A San Diego-area school district fired its superintendent over claims she harassed high school softball players who didn't clap loudly enough for her daughter at an awards ceremony.

What are the details?

The Poway Unified School District voted unanimously Tuesday to terminate Superintendent Marian Kim Phelps, KNSD-TV reported.

The station said an independent investigation commenced last year after parents and students accused Phelps of harassing members of Del Norte High School's softball team.

Students told KNSD Phelps contacted players late at night after the awards ceremony and threatened seniors' graduation privileges if they failed to apologize for not clapping for her daughter. The station said the allegations first surfaced at a Poway Board meeting, but parents said they alerted the district months earlier.

Image source: KNBC-TV video screenshot

In addition, a Del Norte High softball player filed a lawsuit against Phelps and the district over the alleged bullying, claiming emotional distress, violation of free speech, and harassment, KNSD said.

More from the station:

It alleges Phelps orchestrated an internal investigation of the plaintiff, whom Phelps accused of bullying her daughter — the two players were both pitchers and competed for playing time. The plaintiff believes the investigation was meant to prevent her from pitching or playing softball altogether, according to the lawsuit. Jane Doe was ultimately barred from all extracurricular activities in the 2023-2024 school year, including sports, school-sponsored social events and graduation commencement.

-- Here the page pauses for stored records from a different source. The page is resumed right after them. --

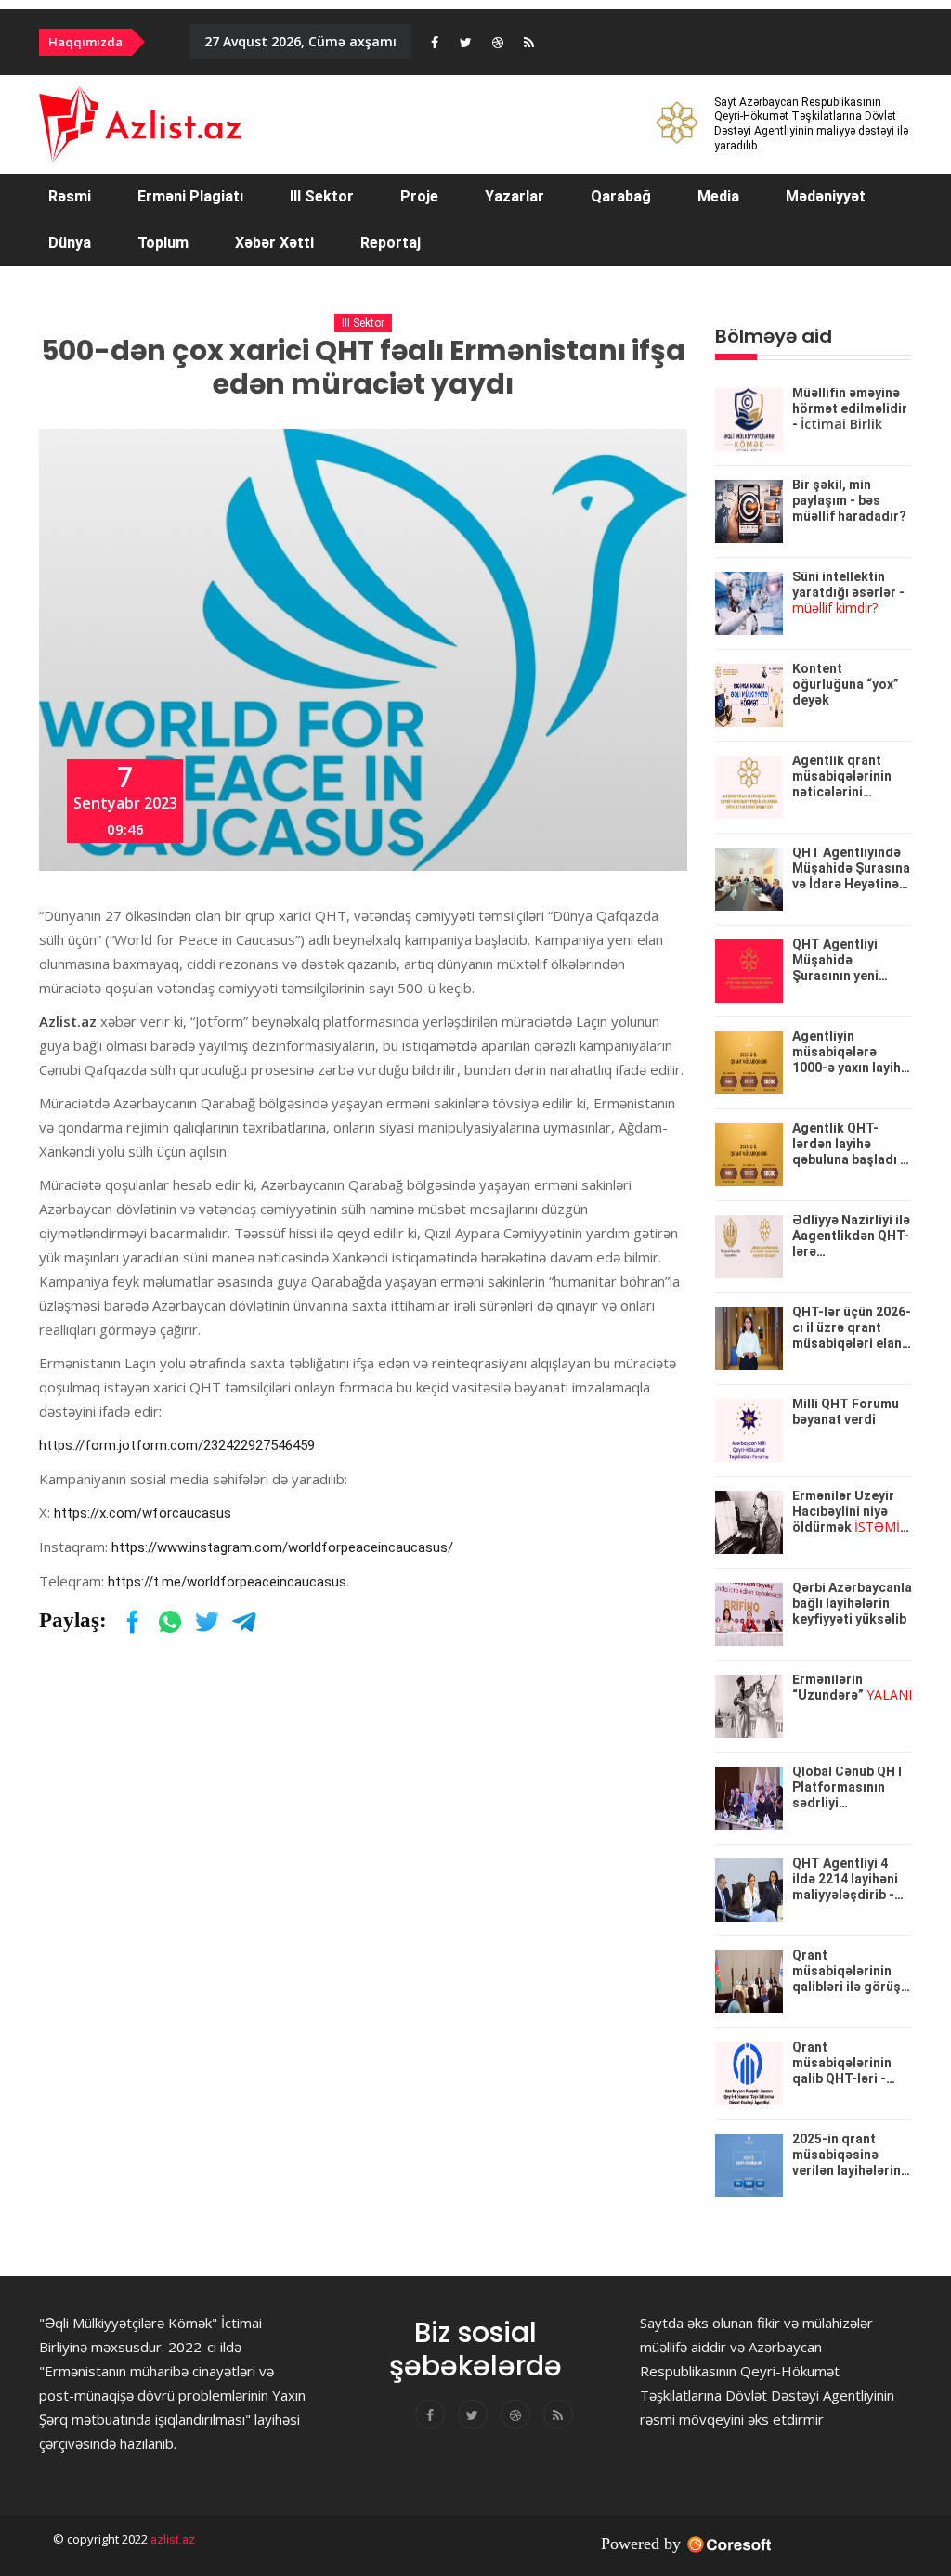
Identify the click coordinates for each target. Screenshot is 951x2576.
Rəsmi (69, 196)
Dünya (69, 243)
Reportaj (390, 243)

Phelps has denied all allegations, KNSD reported, noting that she issued the following statement earlier in the process: “I've never threatened any student. I never would. I've never talked to any student about making threats about them not graduating. All those accusations are completely false and fabricated.”

Attorney Justin Reden represents the Del Norte High School softball player and her family who filed the lawsuit last November, and he told the station that no student should have to go through what his client endured.

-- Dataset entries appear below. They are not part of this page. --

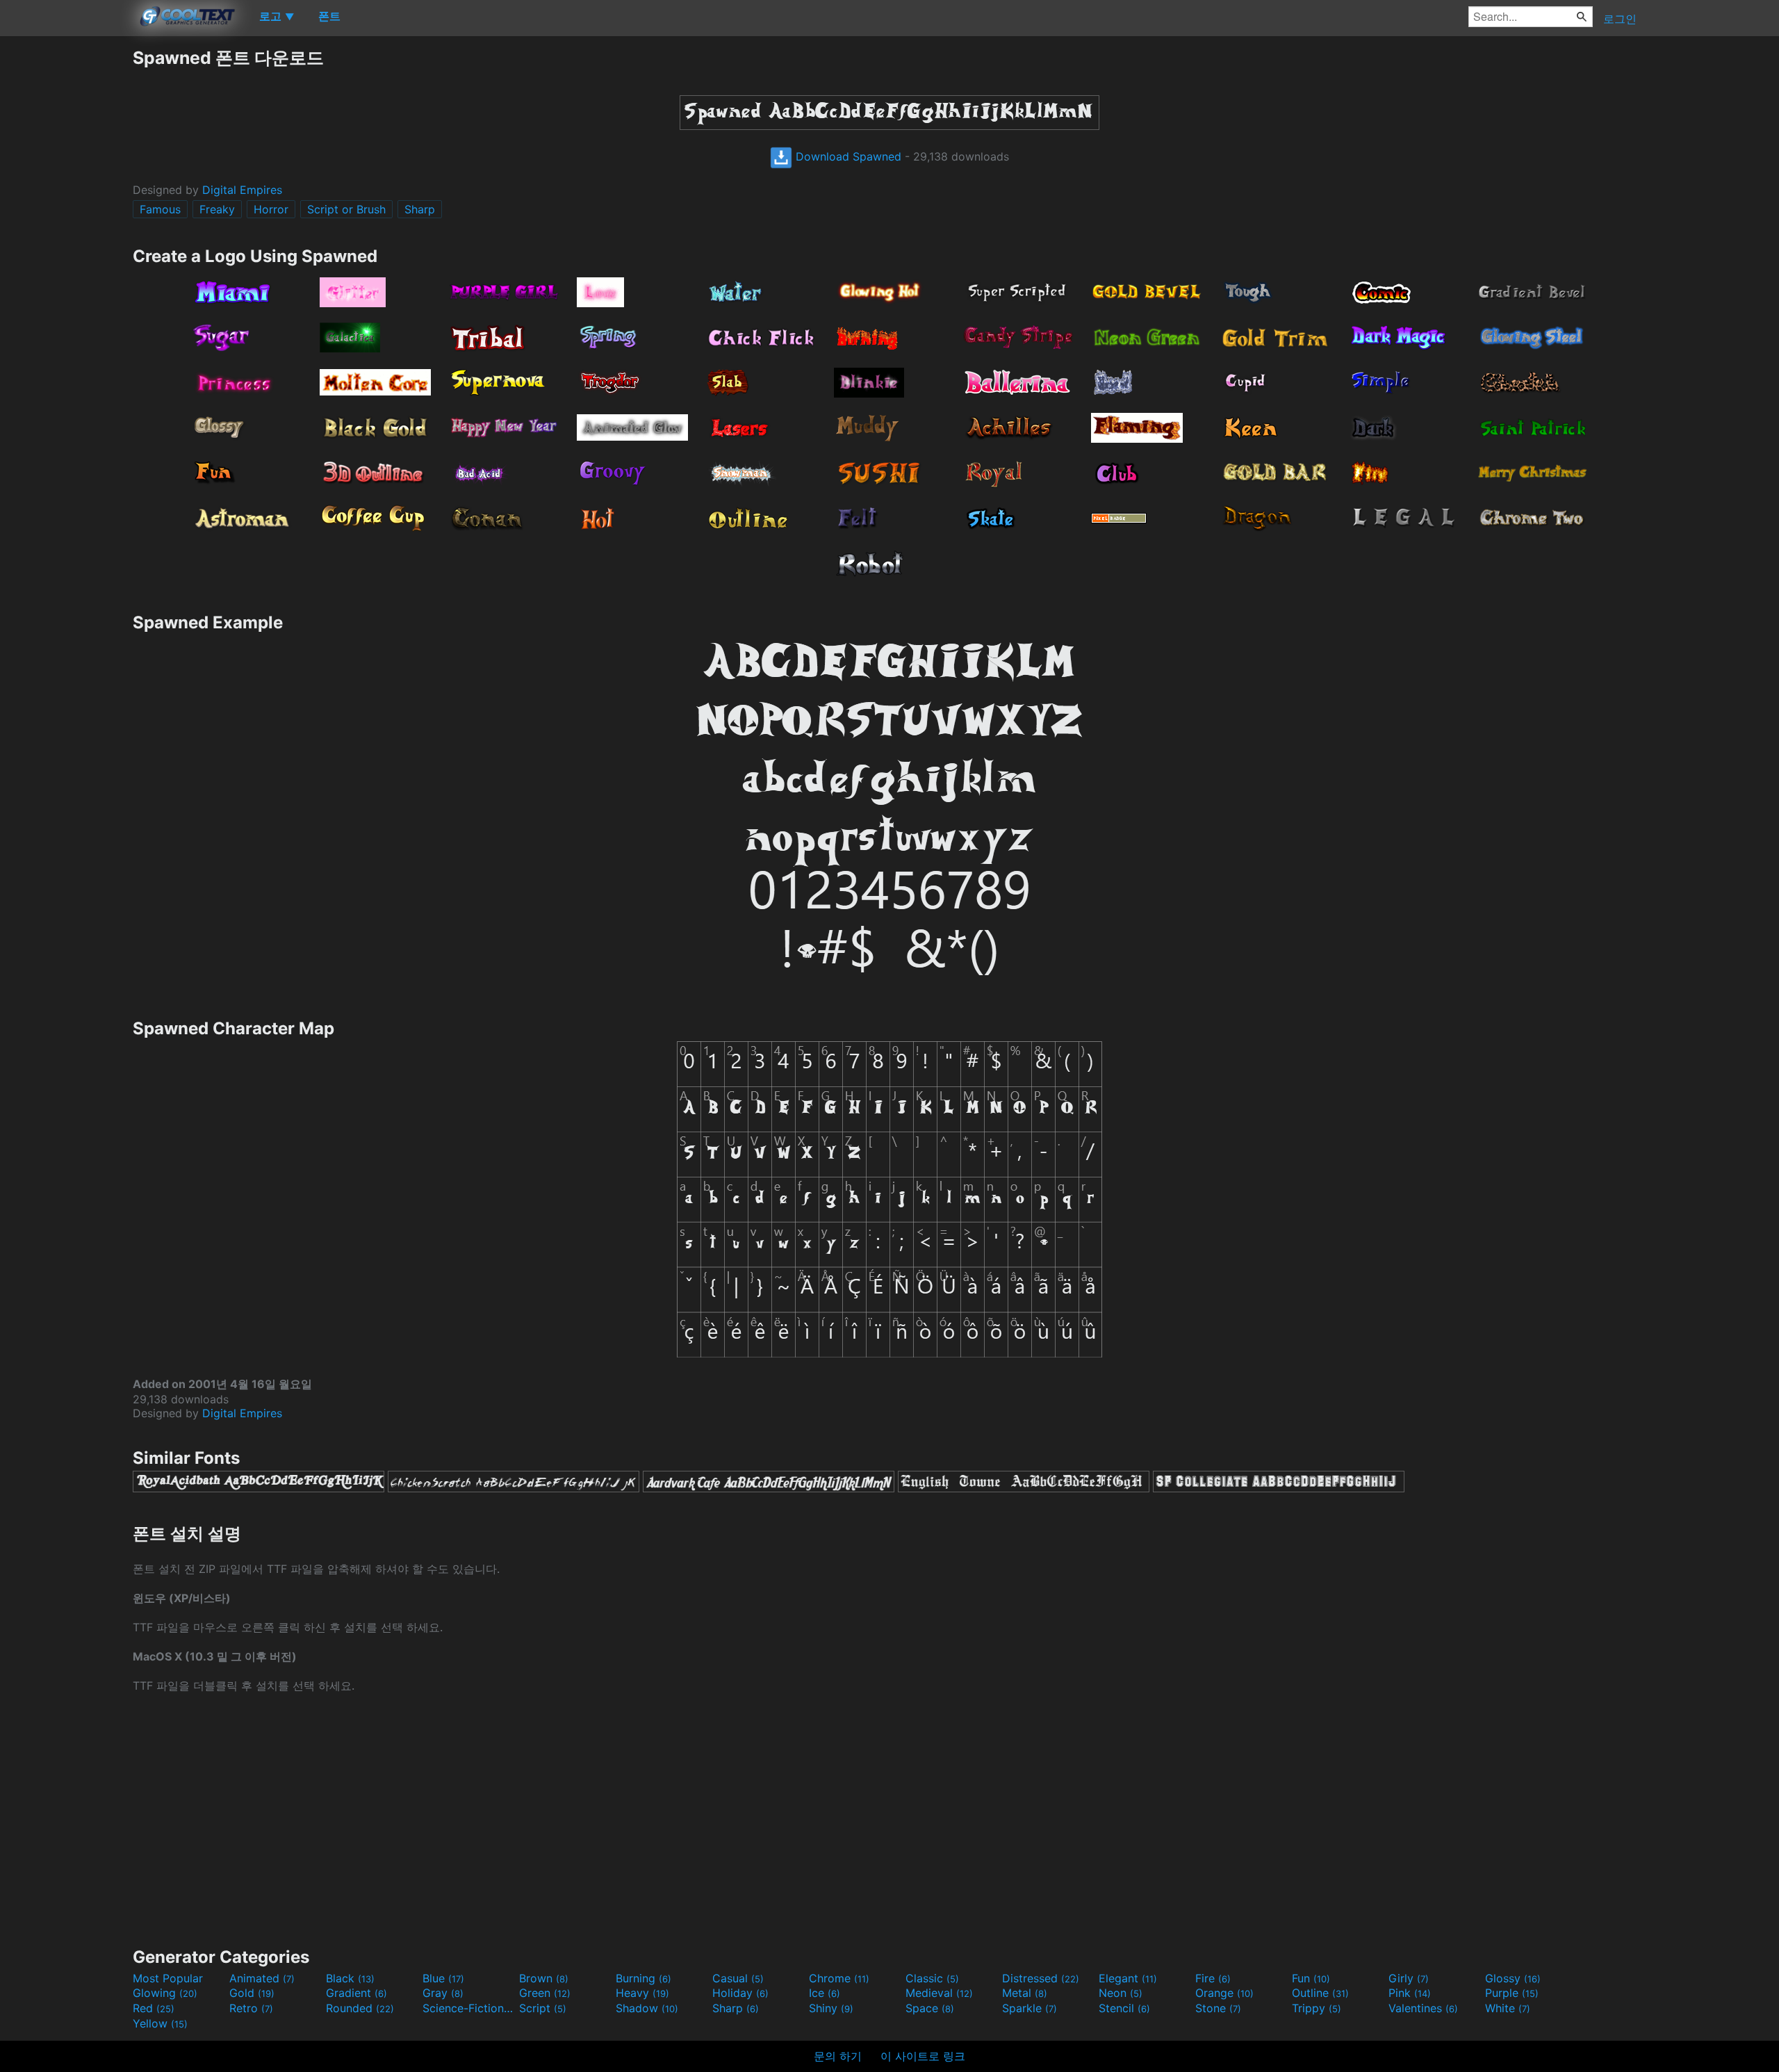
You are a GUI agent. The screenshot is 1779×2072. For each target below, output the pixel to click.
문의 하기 (838, 2056)
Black (350, 1978)
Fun (1311, 1978)
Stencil (1124, 2008)
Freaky (217, 209)
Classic (932, 1978)
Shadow (647, 2008)
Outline (1320, 1993)
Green (545, 1993)
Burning (643, 1978)
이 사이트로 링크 (922, 2056)
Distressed (1040, 1978)
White (1507, 2008)
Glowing (165, 1993)
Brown (543, 1978)
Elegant (1128, 1978)
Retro (251, 2008)
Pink (1409, 1993)
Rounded (360, 2008)
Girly (1408, 1978)
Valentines (1423, 2008)
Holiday (740, 1993)
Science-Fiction (469, 2008)
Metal (1024, 1993)
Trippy (1316, 2008)
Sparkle (1029, 2008)
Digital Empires (242, 190)
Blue (443, 1978)
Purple (1512, 1993)
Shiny (831, 2008)
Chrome (839, 1978)
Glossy (1513, 1978)
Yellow (160, 2023)
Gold (251, 1993)
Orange (1224, 1993)
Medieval (939, 1993)
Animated (262, 1978)
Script (542, 2008)
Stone (1218, 2008)
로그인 (1620, 19)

Reden added to KNSD: “I think that the district is going to need to dismantle itself at the administrative level and rebuild."

Parent Melinda Huntoon told the station that "it should not take a year with the knowledge that they had. There was just so much evidence from the start to show that this person should not be in this position of power."

School board President Michelle O'Connor-Ratcliff said in an email, KNSD reported, that "based on her conduct, as revealed to the board through the investigation, the board has lost all confidence and trust in Dr. Phelps’ ability to continue to serve as superintendent, as well as in her ability to continue to work collaboratively with the board as part of Poway Unified’s governance team."

O'Connor-Ratcliff also said the "investigation brought to light previously unknown evidence from witnesses with direct first-hand knowledge that contradicted Dr. Phelps’ statements and assertions to the Board, District staff, and the public," the station reported.

A district spokeswoman added to KNSD that Tuesday would be Phelps' last day, and she won't receive a payout for the balance of her contract since she was terminated "for cause."

The station explained that while the district no longer employs Phelps, she's still a parent of a student in the district, and there are no restrictions on her parental activities.

KNSD said it tried reaching out to Phelps for comment but didn't receive a response.

The station said Greg Mizel will continue to serve as interim superintendent during the transition period.